Mike Mull, commander of the Sons of Confederate Veterans Ogeechee Rifles Camp #945, told the Statesboro Herald the group laid the wreath and staked Confederate flags at the Confederate Memorial at the Bulloch County Courthouse on Main Street Saturday, and later found the display in tatters.
“The monument was not affected but the wreath … was damaged,” Mull said. “Two flags – a Confederate battle flag and the 3rd National Confederate flag – were torn from the wreath and thrown to the ground.
“The grapevine wreath itself was not damaged, but the stand that supported the wreath was bent,” he said.
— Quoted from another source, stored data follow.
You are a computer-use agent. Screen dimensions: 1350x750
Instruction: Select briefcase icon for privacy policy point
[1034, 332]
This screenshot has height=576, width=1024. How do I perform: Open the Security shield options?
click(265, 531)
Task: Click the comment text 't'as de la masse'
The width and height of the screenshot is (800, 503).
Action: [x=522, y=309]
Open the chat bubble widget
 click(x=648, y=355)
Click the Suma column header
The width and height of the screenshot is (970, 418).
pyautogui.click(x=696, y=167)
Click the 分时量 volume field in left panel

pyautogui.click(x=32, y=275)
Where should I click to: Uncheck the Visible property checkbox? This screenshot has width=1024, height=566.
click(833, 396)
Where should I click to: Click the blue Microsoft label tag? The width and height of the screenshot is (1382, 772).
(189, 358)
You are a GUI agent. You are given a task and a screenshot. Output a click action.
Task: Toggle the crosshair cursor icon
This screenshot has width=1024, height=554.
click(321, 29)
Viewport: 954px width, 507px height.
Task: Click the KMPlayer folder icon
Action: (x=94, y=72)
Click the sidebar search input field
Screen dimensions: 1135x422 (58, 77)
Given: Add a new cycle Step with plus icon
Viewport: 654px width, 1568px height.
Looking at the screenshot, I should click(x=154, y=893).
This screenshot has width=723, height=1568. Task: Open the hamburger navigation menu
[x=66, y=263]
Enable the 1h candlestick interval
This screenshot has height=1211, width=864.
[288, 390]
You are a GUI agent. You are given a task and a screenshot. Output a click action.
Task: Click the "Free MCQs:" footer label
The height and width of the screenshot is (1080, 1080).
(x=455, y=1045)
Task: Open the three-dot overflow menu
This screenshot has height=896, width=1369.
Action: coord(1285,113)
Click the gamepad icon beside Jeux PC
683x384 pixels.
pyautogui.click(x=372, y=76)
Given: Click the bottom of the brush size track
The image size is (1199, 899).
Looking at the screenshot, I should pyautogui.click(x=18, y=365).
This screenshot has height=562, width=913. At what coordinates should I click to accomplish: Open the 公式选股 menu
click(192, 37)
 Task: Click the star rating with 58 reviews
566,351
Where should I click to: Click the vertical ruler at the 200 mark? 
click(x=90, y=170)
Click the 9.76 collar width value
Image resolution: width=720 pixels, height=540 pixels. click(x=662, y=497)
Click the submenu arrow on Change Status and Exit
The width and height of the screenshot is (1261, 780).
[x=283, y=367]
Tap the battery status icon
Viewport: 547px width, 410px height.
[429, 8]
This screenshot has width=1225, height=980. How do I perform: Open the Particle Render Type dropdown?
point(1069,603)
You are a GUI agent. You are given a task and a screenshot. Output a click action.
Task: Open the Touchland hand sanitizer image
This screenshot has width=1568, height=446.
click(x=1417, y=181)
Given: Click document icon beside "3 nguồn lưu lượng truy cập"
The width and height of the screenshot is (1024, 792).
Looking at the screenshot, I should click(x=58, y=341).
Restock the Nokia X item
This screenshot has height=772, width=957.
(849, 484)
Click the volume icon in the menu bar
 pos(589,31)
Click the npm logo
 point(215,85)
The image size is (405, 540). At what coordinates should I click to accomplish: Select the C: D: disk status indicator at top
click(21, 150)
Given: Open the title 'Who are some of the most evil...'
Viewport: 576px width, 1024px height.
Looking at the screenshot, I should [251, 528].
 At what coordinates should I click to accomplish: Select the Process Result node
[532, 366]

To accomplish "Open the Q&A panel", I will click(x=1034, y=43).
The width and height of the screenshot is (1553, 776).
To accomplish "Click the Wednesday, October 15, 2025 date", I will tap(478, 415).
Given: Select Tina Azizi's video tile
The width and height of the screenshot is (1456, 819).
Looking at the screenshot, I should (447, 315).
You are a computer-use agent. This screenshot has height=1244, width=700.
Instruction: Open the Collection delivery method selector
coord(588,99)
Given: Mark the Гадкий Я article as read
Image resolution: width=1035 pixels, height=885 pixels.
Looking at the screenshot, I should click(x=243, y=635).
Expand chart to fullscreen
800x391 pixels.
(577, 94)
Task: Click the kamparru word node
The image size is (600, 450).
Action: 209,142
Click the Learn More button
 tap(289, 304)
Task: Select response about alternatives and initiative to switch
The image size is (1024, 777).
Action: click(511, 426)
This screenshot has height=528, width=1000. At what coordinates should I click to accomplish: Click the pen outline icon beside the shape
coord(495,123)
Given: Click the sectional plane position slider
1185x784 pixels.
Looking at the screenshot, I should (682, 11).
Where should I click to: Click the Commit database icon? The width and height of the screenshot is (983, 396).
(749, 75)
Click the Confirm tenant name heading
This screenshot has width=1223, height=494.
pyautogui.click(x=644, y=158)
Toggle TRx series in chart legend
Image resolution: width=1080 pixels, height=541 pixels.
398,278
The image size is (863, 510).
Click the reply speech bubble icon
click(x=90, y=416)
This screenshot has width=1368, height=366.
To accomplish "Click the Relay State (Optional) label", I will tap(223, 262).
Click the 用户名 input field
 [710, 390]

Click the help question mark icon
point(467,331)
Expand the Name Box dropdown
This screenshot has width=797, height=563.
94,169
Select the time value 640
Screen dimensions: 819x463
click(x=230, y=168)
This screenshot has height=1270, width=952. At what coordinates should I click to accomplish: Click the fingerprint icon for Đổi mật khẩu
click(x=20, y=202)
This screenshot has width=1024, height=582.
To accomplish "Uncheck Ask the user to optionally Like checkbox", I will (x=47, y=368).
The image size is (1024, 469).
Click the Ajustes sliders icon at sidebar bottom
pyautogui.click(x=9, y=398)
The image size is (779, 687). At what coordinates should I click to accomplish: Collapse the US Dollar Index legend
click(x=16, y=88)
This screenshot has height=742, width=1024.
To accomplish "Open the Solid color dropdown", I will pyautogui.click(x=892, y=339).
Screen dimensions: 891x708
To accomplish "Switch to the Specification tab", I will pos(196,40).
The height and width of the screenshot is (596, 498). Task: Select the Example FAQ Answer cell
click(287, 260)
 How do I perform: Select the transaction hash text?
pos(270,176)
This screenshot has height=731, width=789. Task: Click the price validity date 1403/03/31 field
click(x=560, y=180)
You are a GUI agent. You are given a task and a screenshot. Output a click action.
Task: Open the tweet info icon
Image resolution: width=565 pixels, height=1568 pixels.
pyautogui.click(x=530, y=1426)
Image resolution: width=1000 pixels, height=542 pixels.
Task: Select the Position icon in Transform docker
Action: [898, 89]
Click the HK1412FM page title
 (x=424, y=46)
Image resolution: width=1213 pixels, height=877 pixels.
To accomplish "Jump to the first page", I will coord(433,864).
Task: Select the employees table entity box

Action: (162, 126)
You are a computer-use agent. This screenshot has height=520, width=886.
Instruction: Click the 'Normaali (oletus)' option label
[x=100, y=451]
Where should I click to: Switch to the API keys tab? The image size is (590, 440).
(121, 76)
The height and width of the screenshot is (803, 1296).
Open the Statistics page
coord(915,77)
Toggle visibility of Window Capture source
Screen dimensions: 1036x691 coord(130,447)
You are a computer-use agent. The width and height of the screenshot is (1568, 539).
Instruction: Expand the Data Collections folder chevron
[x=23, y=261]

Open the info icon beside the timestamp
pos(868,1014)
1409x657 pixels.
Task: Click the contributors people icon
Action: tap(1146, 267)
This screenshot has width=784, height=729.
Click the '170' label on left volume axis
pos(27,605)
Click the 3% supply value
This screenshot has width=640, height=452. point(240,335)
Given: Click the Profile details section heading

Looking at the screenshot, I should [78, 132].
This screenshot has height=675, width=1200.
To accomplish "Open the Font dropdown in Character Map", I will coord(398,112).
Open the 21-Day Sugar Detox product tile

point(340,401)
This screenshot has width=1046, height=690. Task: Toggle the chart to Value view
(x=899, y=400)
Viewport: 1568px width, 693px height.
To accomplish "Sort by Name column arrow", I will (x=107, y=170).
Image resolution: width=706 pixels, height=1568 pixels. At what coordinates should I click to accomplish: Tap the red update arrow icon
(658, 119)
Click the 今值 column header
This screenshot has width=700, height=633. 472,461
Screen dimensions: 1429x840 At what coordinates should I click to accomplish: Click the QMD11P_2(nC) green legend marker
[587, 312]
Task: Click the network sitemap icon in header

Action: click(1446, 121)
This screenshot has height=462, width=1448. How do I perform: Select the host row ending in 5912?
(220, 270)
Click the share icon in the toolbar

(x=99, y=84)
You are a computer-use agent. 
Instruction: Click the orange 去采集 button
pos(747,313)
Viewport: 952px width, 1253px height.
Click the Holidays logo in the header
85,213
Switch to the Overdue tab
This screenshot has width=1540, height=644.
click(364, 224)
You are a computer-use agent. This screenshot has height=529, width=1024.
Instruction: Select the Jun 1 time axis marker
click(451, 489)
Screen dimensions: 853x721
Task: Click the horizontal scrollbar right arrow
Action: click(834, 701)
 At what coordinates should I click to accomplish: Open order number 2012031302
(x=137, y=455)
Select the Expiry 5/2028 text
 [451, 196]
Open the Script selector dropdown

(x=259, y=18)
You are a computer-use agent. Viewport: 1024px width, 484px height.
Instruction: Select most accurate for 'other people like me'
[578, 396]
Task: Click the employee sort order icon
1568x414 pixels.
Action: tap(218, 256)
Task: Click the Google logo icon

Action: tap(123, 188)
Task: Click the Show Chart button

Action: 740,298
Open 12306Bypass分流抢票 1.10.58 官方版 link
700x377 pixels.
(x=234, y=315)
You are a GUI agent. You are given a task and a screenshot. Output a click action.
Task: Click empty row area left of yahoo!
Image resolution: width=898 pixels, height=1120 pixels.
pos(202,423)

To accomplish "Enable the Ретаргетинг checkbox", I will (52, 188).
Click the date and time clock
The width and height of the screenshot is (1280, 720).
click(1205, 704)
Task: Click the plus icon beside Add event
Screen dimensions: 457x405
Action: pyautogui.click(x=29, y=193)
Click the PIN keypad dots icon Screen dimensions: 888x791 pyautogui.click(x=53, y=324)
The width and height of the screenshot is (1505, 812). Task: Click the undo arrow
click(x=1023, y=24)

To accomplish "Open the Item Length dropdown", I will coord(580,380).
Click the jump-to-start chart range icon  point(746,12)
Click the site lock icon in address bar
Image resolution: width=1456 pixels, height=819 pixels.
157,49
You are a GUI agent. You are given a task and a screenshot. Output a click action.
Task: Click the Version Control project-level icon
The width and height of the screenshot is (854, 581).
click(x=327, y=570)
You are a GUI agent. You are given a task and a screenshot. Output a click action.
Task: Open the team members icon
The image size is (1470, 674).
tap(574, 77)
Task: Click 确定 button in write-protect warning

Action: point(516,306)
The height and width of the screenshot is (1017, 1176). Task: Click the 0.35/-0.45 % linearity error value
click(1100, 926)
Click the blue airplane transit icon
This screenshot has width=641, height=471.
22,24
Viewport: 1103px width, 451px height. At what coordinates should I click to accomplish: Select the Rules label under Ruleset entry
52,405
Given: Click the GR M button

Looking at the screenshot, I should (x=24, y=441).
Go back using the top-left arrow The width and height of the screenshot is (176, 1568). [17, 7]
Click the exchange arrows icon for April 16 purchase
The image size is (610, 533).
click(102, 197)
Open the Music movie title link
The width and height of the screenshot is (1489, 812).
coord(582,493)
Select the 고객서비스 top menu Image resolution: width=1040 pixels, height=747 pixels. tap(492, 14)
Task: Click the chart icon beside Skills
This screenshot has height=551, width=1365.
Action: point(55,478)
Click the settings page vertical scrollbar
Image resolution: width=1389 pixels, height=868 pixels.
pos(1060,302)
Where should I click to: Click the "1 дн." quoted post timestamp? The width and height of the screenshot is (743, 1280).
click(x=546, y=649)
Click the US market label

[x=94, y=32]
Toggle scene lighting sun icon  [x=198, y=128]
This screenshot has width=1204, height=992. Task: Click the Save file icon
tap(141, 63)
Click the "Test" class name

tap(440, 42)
Georgia first proclaimed April as Confederate Heritage and History Month in 1995, and it was affirmed by the General Assembly in 2009, according to the Chicago Tribune.
Mull said the courthouse memorial is under 24-hour surveillance, seven days a week, and he’s hopeful police will catch the culprit. He also chided those who might want to snub out the region’s rich history.
“I’m disappointed that we live in a community where history and heritage of all people cannot be respected and celebrated,” he said.
“Damaging the wreath is the same as desecration of graves. That wreath was meant to memorize the hundreds of men who left their farms, fields, offices and pulpits to fight for a cause in which they believed, right or wrong,” Mull continued. “The Sons of Confederate Veterans recognize the right of other groups and cultures to celebrate their heritage, and we wonder why we cannot do the same without retribution.”
The damages in Statesboro follow years of attacks on Confederate memorials, graves, statues, and other memorabilia honoring soldiers who fought for the South during the Civil War, a trend that seemingly escalated after a racist killed nine black parishioners at a Charleston, South Carolina church in 2015.
The stunt also comes after Georgia state Rep. Tommy Benton proposed a resolution last week to formally honor Southern heritage in April, the month he said “began and ended a four-year struggle for states’ rights, individual freedom, and local government control, which they believed to be just and right,” ABC News reports.
Benton said his proposal is aimed at “recognition of the Southern solider, his valor and his willingness to go and fight for something that he believed in.”
The Georgia Legislative Black Caucus said it’s about something else, and urged folks to contact House leaders to oppose the measure.
Caucus vice chair Sandra Scott alleged Benton’s resolution is “about hatred and racism,” ABC News reports.
“It is about glorifying a culture that found slavery acceptable,” she said.